The drought has been hard on all producers across the Pacific Northwest, but perhaps one of the commodities where it’s most noticeable is wheat. While many winter wheat growers saw enough precipitation late last year and early this year to have a decent crop, the same cannot be said for spring wheat growers. The latest USDA numbers have less than 10% of the national spring wheat crop rated good to excellent, with nearly 1/3 of the crop rated very poor to poor.


Casey Chumrau, Executive Director of the Idaho Wheat Commission said coming off of a 2020 where growers enjoyed almost perfect growing conditions makes this year extremely difficult.

“Up in the Palouse, just incredible yields [last year], that same area this year is now in that stage five drought, and as you come further south and further east, really all of it is looking kind of the same type of conditions unless you have irrigation.”

Chumrau said a drought like this shows the importance of the Wheat Commission, as they try to find any way possible to help growers improve their bottom line.

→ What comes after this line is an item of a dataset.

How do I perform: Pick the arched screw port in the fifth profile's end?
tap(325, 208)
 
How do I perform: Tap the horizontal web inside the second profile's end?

“We’re continuing to do a lot of good research to help find ways to combat droughts in the future, to bring on great varieties that have drought resistance.  We have good educational programs, good market development programs, we continue to work very hard with our overseas customers to make sure they know exactly what kind of crop is coming, and what adjustments they can make so they will still look to the U.S. to purchase our wheat.”

While yields aren’t great, and there are no sustained rainy patterns on the horizon, Chumrau said farmers remain farmers.

“The overall sentiment is not great, but they are farmers so they are obviously thinking next year is going to be better.”